##### TASK MATERIAL #####

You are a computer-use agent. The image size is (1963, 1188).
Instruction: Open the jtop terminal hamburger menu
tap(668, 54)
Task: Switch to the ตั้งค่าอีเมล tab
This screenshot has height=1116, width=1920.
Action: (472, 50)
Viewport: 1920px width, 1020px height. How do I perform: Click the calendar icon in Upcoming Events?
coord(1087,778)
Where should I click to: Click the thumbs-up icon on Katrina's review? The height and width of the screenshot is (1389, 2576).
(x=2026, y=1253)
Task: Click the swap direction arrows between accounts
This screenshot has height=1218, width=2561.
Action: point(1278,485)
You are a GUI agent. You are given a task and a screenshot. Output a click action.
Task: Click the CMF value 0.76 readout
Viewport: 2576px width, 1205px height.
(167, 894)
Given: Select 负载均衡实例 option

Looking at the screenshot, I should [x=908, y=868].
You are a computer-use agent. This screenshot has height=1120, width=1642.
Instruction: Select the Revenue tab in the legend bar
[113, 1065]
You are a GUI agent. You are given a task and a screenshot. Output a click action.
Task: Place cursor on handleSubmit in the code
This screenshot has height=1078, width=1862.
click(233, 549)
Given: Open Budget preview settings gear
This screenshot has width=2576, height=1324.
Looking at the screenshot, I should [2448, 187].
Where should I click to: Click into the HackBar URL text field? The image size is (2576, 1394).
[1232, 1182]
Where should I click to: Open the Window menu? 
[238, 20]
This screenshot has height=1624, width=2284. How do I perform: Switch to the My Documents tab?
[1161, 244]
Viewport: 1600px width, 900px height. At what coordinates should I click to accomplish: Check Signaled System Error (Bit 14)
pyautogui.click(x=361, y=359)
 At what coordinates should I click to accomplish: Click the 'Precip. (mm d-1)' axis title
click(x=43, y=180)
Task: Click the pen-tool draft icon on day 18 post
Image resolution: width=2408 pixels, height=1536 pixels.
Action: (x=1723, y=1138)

#####

Each of the records should be retyped exactly.

You are a computer-use agent. The image size is (1963, 1188).
Instruction: Open the jtop terminal hamburger menu
tap(668, 54)
Task: Switch to the ตั้งค่าอีเมล tab
This screenshot has height=1116, width=1920.
Action: (472, 50)
Viewport: 1920px width, 1020px height. How do I perform: Click the calendar icon in Upcoming Events?
coord(1087,778)
Where should I click to: Click the thumbs-up icon on Katrina's review? The height and width of the screenshot is (1389, 2576).
(x=2026, y=1253)
Task: Click the swap direction arrows between accounts
This screenshot has height=1218, width=2561.
Action: point(1278,485)
You are a GUI agent. You are given a task and a screenshot. Output a click action.
Task: Click the CMF value 0.76 readout
Viewport: 2576px width, 1205px height.
(167, 894)
Given: Select 负载均衡实例 option

Looking at the screenshot, I should [x=908, y=868].
You are a computer-use agent. This screenshot has height=1120, width=1642.
Instruction: Select the Revenue tab in the legend bar
[113, 1065]
You are a GUI agent. You are given a task and a screenshot. Output a click action.
Task: Place cursor on handleSubmit in the code
This screenshot has height=1078, width=1862.
click(233, 549)
Given: Open Budget preview settings gear
This screenshot has width=2576, height=1324.
Looking at the screenshot, I should [2448, 187].
Where should I click to: Click into the HackBar URL text field? The image size is (2576, 1394).
[1232, 1182]
Where should I click to: Open the Window menu? 
[238, 20]
This screenshot has height=1624, width=2284. How do I perform: Switch to the My Documents tab?
[1161, 244]
Viewport: 1600px width, 900px height. At what coordinates should I click to accomplish: Check Signaled System Error (Bit 14)
pyautogui.click(x=361, y=359)
 At what coordinates should I click to accomplish: Click the 'Precip. (mm d-1)' axis title
click(x=43, y=180)
Task: Click the pen-tool draft icon on day 18 post
Image resolution: width=2408 pixels, height=1536 pixels.
Action: (x=1723, y=1138)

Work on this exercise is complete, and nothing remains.